Contact: Mr. Gordon Anderson
Infrastructure for Data Management, Processing, and Analysis
PRISM (Proteomics Research Information System and Management) manages what is most likely the largest quantity (~150 Terabytes) of raw and processed proteomic data that currently exists in a single facility.
Developed to provide a flexible foundation for effectively handling the flood of data generated from high-throughput analyses, PRISM has evolved over the years to become more robust, as well as to address the needs arising from data dissemination and applications. Importantly, input from application efforts has been used to guide development of tools and approaches that better facilitate data analysis.

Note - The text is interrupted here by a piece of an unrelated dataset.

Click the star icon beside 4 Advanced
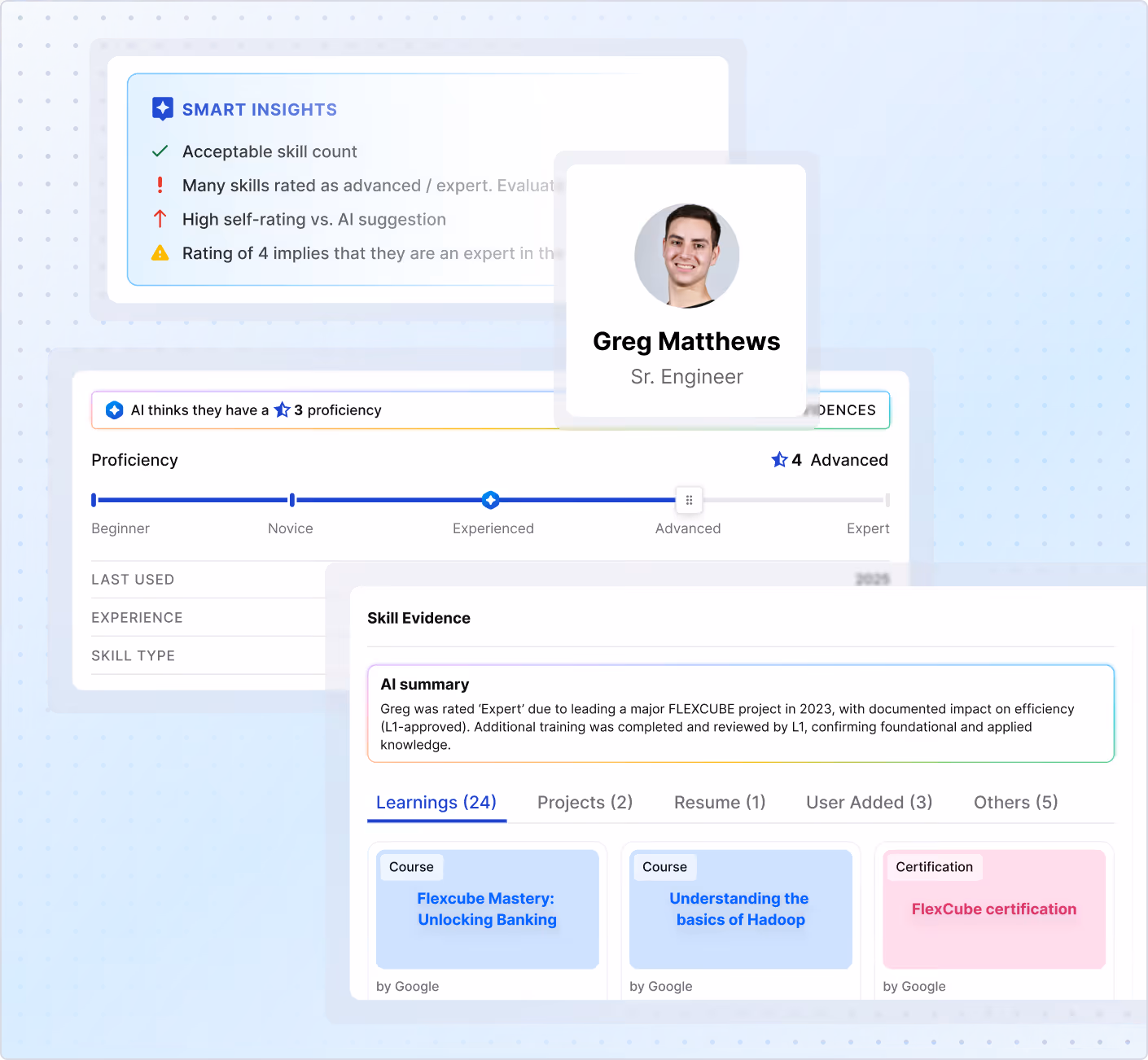 [x=779, y=459]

PRISM architecture block diagram. Enlarged View
Currently, PRISM stores, tracks, and provides increasingly automated analyses of proteomics data. The system is designed with an open architecture that includes two major subsystems:
- A Data Management System (DMS) that extracts data from the mass spectrometer data acquisitions systems, archives the raw data, and performs the first level of data analysis
- A Mass and Time tag System (MTS) that tracks AMT tags and identified peptides in LC-MS datasets.
PRISM's modular implementation facilitates scaling to increase capacity, which makes it readily adaptable to new software tools and algorithms and to interfacing with advanced analysis and visualization tools. Because of this modular design, MTS can rapidly integrate new open-source LC-MS/MS data analysis tools.
DMS includes functionality for organizing and scheduling the large number of samples processed, including
- The ability to track sample preparation progress
- The sample queue for LC-MS(/MS) analysis
- The specific LC separation column used for a given LC-MS(/MS) analysis, aiding in downstream sample processing and normalization.
We are making continuous improvements in the interaction between DMS and its users and administrators to enable facility staff to support increasing levels of throughput. The ability to efficiently load tracking information into DMS from spreadsheets has also streamlined the data entry process, especially for large-scale experiments that involve large numbers of samples.
Tutorials and explanations of the various features in DMS are now available in the PrismWiki website (within PNNL), which is a support collection of webpages and documents that describe the high-throughput proteomic process, software tools, and staff at PNNL.
Lastly, data files tracked by DMS and stored in EMSL's NWfs archive are now readily available to any researcher onsite using the SAMBA networking protocol. This enhancement reduces active DMS-specific server disk space from primary active storage to a storage buffer by leveraging the space available in the archive.